## TASK ITEM
The answer should be an exact repeat of the stretch of material below from the line containing "What do you see at coordinates (362, 489)" through the line containing "The width and height of the screenshot is (1200, 800).".

## DATA EXTRACT
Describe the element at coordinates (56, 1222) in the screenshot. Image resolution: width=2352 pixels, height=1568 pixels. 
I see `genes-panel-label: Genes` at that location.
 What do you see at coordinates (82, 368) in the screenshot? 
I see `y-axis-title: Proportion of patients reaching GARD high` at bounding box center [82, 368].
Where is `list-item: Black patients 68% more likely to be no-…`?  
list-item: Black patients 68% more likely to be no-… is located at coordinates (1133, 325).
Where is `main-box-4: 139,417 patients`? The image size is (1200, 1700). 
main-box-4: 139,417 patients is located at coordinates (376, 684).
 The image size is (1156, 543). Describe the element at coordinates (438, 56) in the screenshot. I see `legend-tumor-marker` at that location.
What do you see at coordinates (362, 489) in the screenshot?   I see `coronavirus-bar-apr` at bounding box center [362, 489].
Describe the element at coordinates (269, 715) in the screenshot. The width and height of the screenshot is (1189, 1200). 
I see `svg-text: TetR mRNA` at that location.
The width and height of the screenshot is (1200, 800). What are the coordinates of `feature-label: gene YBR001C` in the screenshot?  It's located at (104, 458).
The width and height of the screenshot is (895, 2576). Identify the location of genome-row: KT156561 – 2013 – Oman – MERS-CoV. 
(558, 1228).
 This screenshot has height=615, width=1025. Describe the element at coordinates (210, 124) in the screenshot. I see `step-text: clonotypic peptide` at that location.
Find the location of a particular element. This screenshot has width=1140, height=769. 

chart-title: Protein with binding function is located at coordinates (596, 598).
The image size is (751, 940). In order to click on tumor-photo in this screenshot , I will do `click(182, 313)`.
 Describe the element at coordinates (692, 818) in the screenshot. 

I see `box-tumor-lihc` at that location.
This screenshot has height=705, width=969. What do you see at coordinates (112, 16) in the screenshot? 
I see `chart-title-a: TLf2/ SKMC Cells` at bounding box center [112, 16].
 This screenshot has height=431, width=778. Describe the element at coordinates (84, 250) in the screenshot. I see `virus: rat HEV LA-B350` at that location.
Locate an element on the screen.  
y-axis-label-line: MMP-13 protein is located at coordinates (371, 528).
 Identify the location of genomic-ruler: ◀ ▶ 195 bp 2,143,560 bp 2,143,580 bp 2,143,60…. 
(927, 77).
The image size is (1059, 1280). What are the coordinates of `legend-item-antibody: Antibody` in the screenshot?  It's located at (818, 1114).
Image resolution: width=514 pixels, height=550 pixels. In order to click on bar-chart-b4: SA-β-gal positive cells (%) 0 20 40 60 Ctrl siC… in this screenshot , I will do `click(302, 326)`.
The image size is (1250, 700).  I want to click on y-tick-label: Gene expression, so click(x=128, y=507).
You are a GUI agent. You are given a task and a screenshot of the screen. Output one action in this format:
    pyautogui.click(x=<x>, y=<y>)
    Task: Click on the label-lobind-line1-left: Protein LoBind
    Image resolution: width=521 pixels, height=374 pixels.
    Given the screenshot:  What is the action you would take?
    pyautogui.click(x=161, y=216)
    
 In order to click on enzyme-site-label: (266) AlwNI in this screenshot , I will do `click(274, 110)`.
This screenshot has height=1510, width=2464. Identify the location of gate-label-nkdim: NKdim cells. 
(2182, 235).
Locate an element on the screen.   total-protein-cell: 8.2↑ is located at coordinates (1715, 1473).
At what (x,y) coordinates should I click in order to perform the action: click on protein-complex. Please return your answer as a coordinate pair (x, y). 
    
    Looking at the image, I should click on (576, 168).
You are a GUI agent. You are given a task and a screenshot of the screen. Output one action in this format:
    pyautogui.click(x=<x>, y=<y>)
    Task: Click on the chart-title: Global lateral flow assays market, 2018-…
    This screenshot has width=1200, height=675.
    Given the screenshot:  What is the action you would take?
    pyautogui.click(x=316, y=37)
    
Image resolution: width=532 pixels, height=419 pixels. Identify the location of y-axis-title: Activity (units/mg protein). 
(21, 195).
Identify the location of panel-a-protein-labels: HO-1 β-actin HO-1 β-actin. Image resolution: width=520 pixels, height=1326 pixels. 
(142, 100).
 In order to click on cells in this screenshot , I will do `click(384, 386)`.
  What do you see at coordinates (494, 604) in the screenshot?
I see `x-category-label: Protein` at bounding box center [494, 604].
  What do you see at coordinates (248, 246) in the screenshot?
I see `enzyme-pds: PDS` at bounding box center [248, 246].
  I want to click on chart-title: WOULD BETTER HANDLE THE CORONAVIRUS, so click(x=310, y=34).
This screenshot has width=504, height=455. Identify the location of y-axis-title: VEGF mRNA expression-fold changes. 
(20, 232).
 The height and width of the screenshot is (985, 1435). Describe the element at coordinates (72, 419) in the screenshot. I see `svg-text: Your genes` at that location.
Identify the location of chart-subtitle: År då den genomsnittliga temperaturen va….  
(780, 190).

## TASK RESULT
What do you see at coordinates (362, 489) in the screenshot?   I see `coronavirus-bar-apr` at bounding box center [362, 489].
Describe the element at coordinates (269, 715) in the screenshot. The width and height of the screenshot is (1189, 1200). 
I see `svg-text: TetR mRNA` at that location.
The width and height of the screenshot is (1200, 800). What are the coordinates of `feature-label: gene YBR001C` in the screenshot?  It's located at (104, 458).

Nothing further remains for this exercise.